SUPPLIED TEXT.
Wednesday, January 9, 2013

Marriage is the Display of God

"Most foundationally, marriage is the doing of God. And ultimately, marriage is the display of God. It displays the covenant-keeping love between Christ and his people to the world in a way that no other event or institution does. Marriage, therefore, is not mainly about being in love. It's mainly about telling the truth with our lives. And staying married is not about staying in love. It is about keeping covenant and putting the glory of Christ's covenant-keeping love on display." - John Piper

What a beautiful and concise definition of marriage. I have officiated countless weddings. I rejoice with the dreamy looking couple, so much in love with one another and looking forward to a brand new life ahead. I have seen both groom and bride, crying unashamedly as they make their vows to one another, touched by the moment of romance and commitment as they recite: "For better for worse, for richer for poorer, in sickness and in health, till death do us part."

They wake up the next morning to the realization that they will be together for the rest of their lives and there's no more going home after their date. Then the truth sinks in when they realize how different they are and how they need to adapt to each other's idiosyncrasies. The "happily ever after" feeling begins to deteriorate to "happily never after". The preconceived fantasy of your ideal spouse or the perfect marriage dissipates quickly. You embark on a reform program to change the other person, misconstruing the phrase "and the two shall become one" to mean that your spouse will become like you and your fantasized ideal. You expect your spouse to click the like button on your facebook page to every post and eventually a sense of desperation triggers the inevitable private thought: WHAT HAVE I DONE?

I often counsel couples that real love only truly begin after the wedding day. While one may choose to stop seeing each other for awhile after an argument during courtship, you return to the same room and sleep on the same bed after you are married. How do you deal with that? 

Hence love kicks in:

Love is patient, love is kind. It does not envy, it does not boast, it is not proud. It is not rude, it is not self-seeking, it is not easily angered, it keeps no record of wrongs. Love does not delight in evil but rejoices with the truth.  It always protects, always trusts, always hopes, always perseveres. 
1 Cor 13:4-7

Marriage is therefore a covenant with each other. What's the difference between a covenant and a contract? A social contract is a legally binding document or agreement between two persons that requires both parties to abide by its terms and upon the non-compliance of any of these terms, the contract can be broken. A covenant on the other hand is agreed upon in accordance to God's laws, or in the Name of God. It is a vow that cannot be broken. Matthew 19:4-6 “Haven’t you read,” he replied, “that at the beginning the Creator ‘made them male and female,’ and said, ‘For this reason a man will leave his father and mother and be united to his wife, and the two will become one flesh’? So they are no longer two, but one. Therefore what God has joined together, let man not separate.”

STUDY MATERIAL.
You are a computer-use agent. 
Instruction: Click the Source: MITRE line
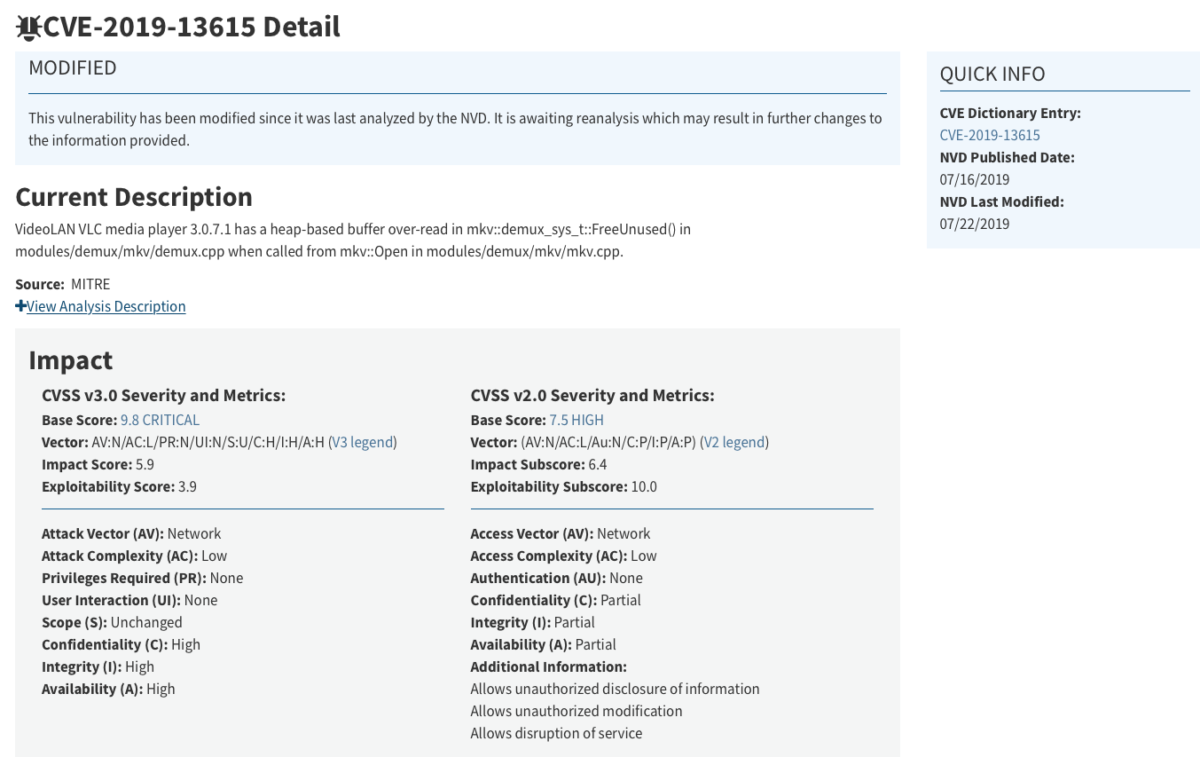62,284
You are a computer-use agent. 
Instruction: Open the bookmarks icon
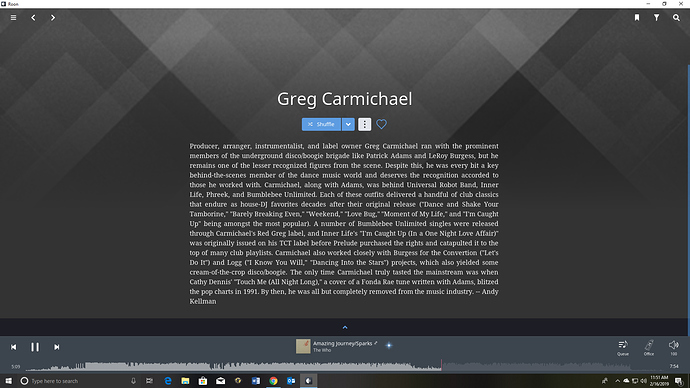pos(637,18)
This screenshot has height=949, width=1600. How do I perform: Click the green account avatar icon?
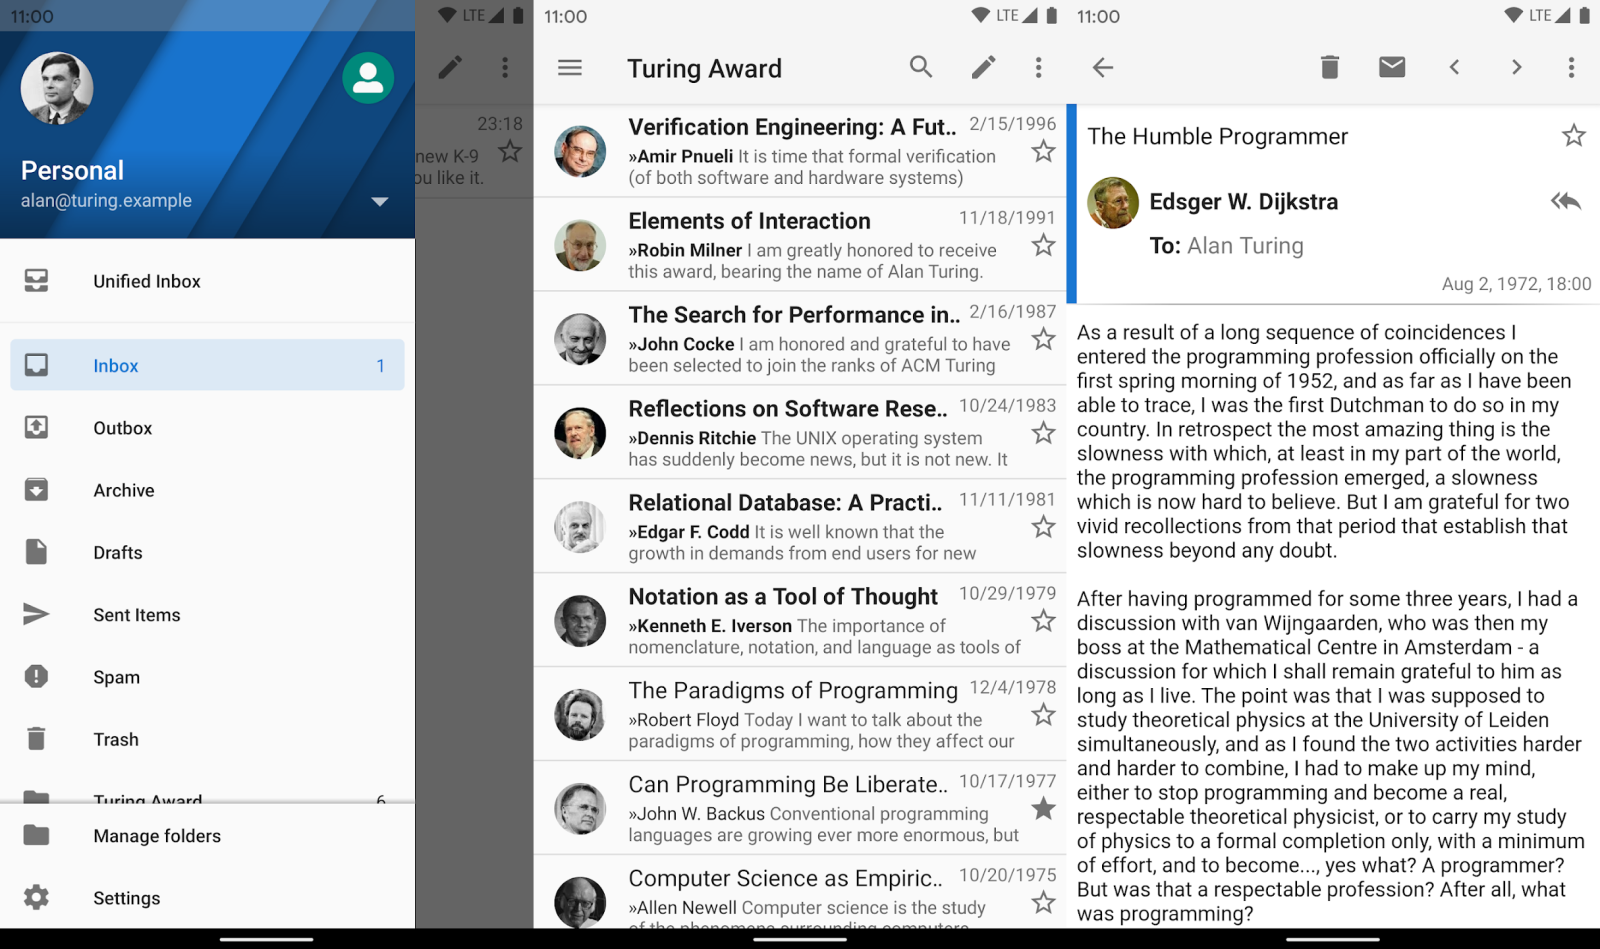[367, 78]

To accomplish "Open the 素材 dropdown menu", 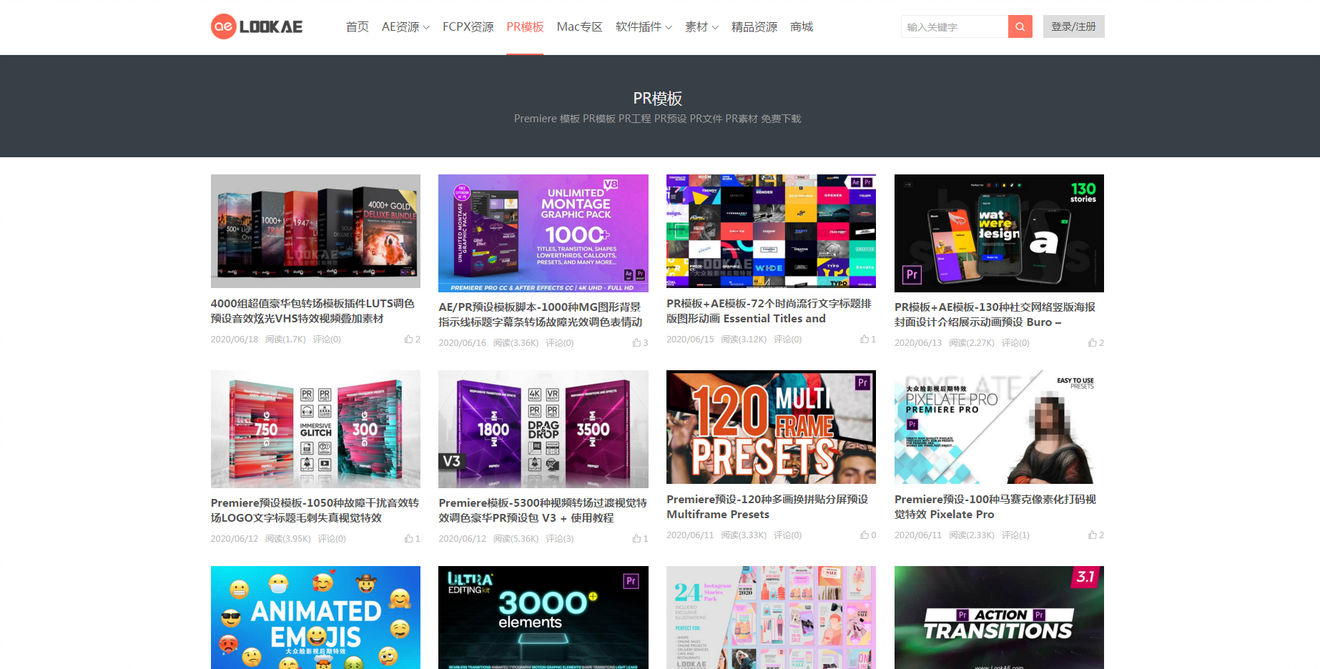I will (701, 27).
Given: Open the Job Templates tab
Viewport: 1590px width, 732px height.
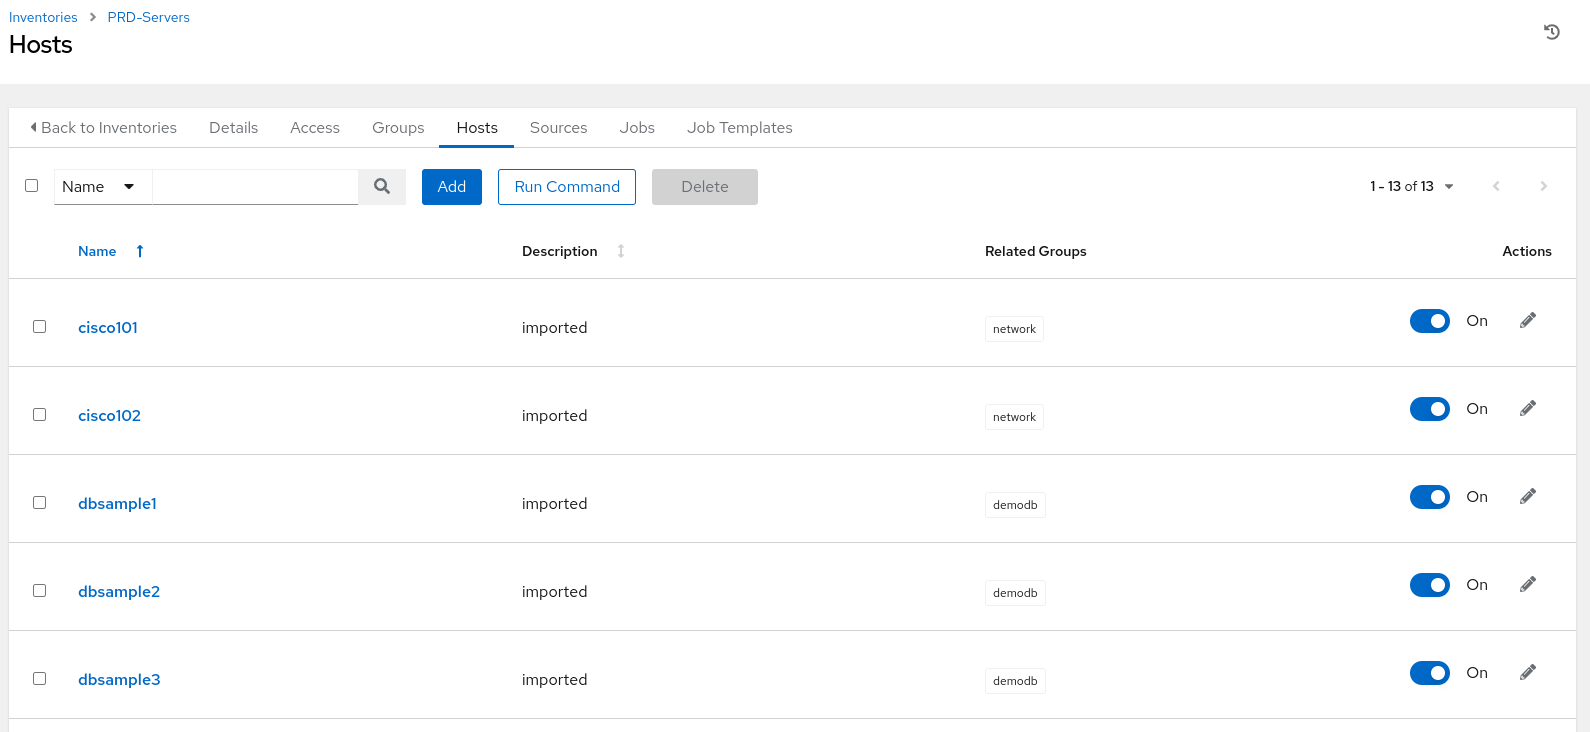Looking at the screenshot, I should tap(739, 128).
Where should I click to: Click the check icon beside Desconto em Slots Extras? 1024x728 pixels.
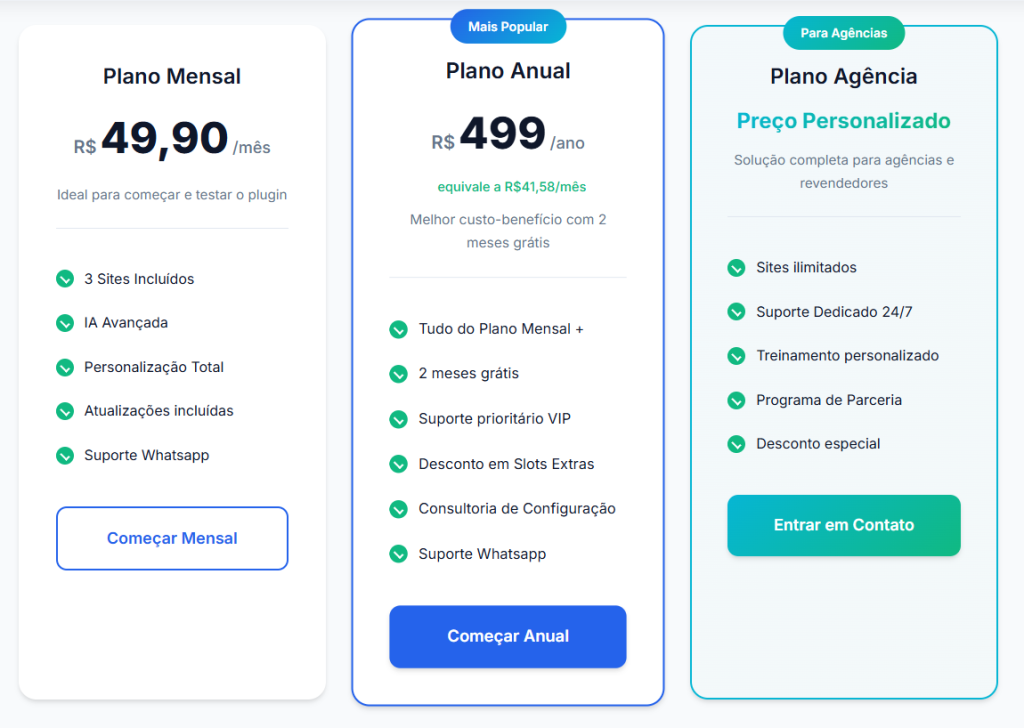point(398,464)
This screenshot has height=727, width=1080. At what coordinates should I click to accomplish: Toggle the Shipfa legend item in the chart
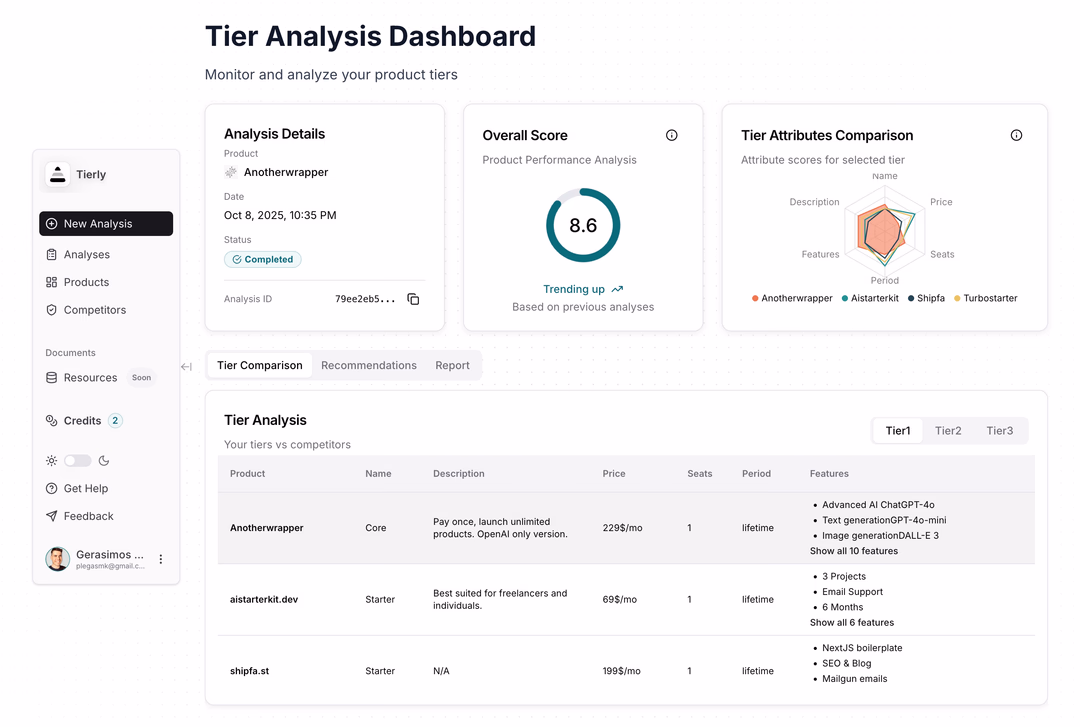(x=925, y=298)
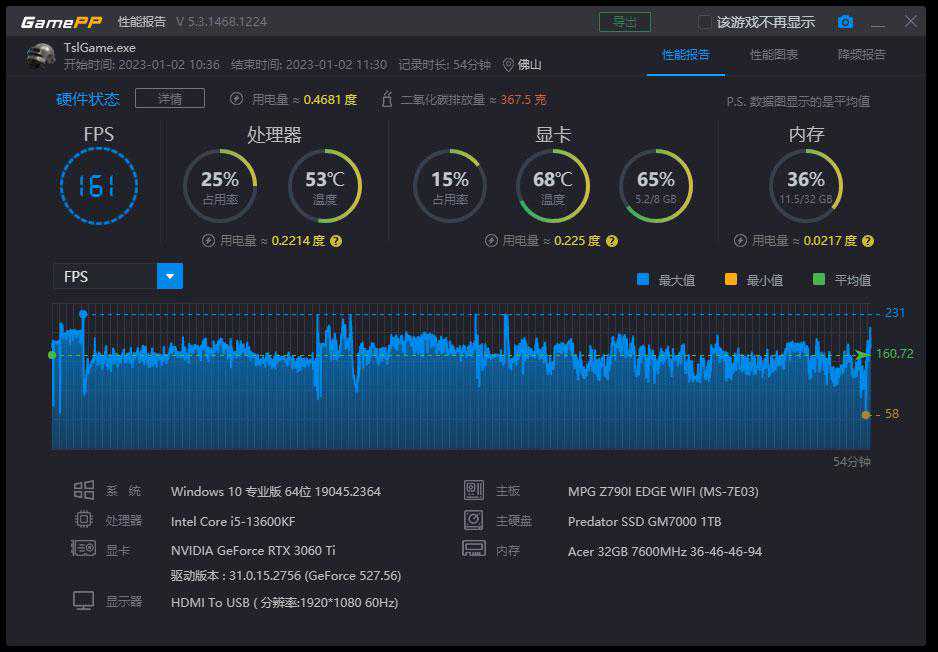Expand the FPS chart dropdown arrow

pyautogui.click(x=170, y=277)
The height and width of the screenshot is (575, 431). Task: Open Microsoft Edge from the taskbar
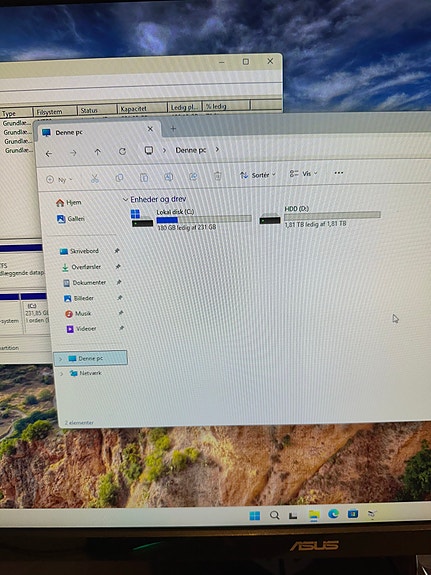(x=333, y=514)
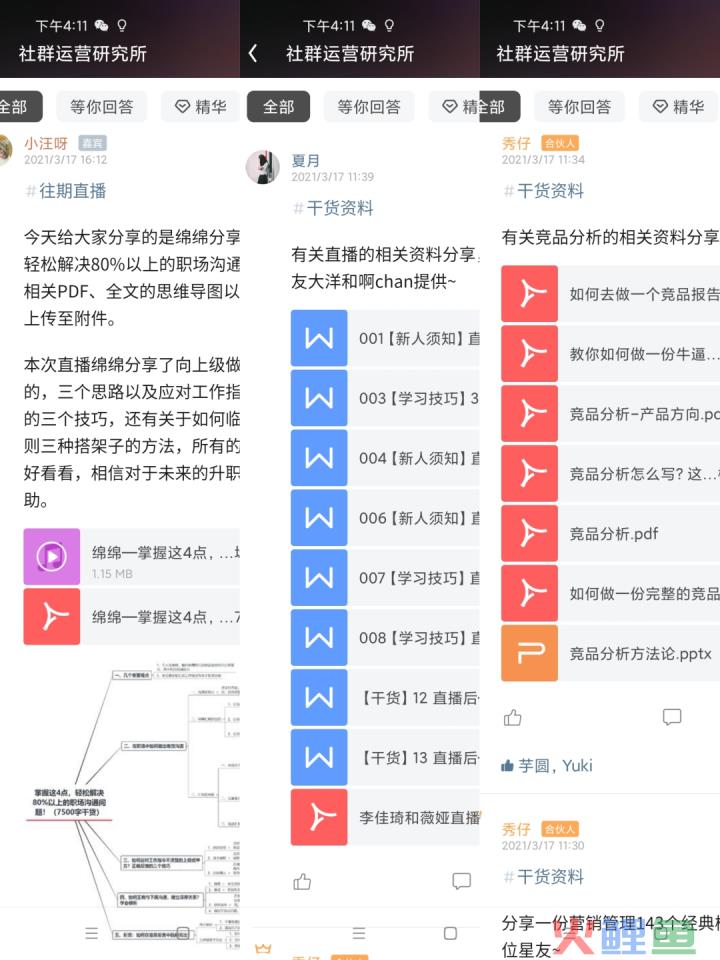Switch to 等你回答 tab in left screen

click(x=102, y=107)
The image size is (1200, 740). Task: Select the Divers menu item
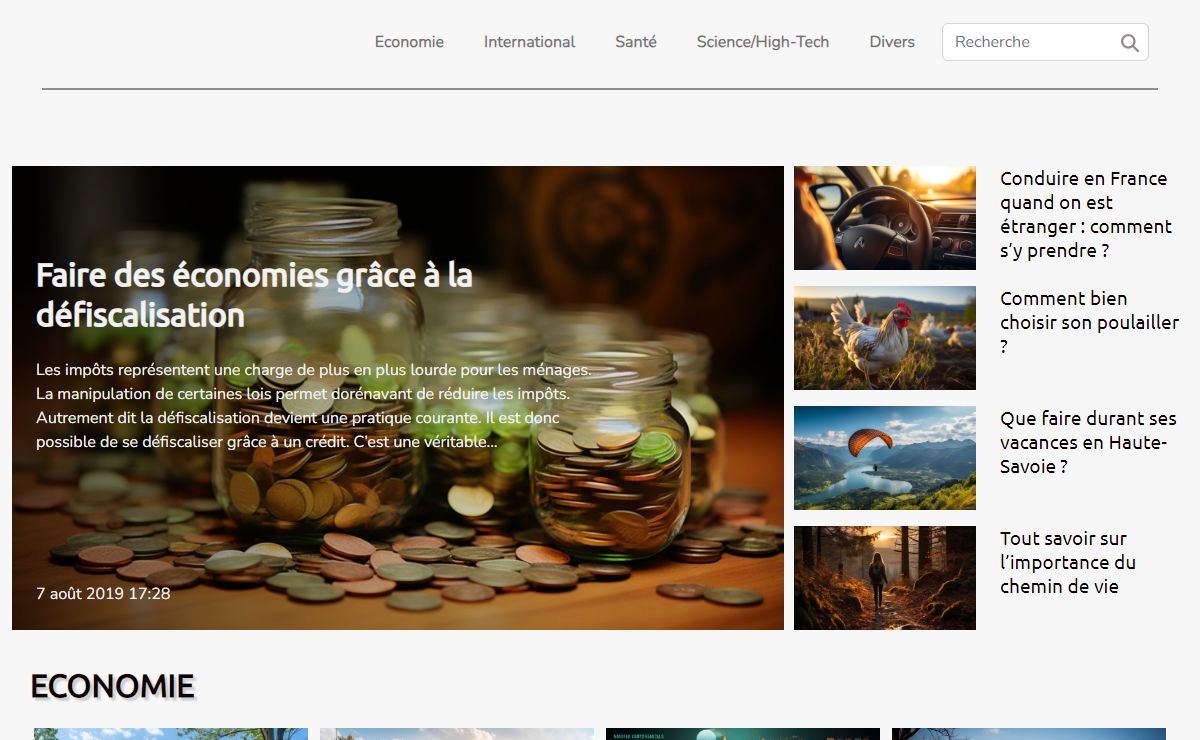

CHECK YOUR UNDERSTANDING.
(a) In the blog post on marriage as the display of God, what can happen to a social contract when one of its terms is not complied with?
(b) Continue the blog post on marriage as the display of God from the point where it stops.

TASK RESULTS.
(a) The contract can be broken.

(b)
Notice thus the beauty of the wedding or marriage vows "till death do us part." It gives the confidence and hope for a marriage sustained in love (not primarily of emotions but of commitment) since there is no back door. Divorce is NOT an option. It always protects, always trusts, always hopes, always perseveres. 

Here's a beautiful demonstration of God's love. Romans 5:8 But God demonstrates his own love for us in this: While we were still sinners, Christ died for us.

God made a covenant with us and in spite of our imperfections and sins, He loves us anyway. He is saying "I love you not because of, but in spite of." In the same way, He expects our marriages to illustrate that principle.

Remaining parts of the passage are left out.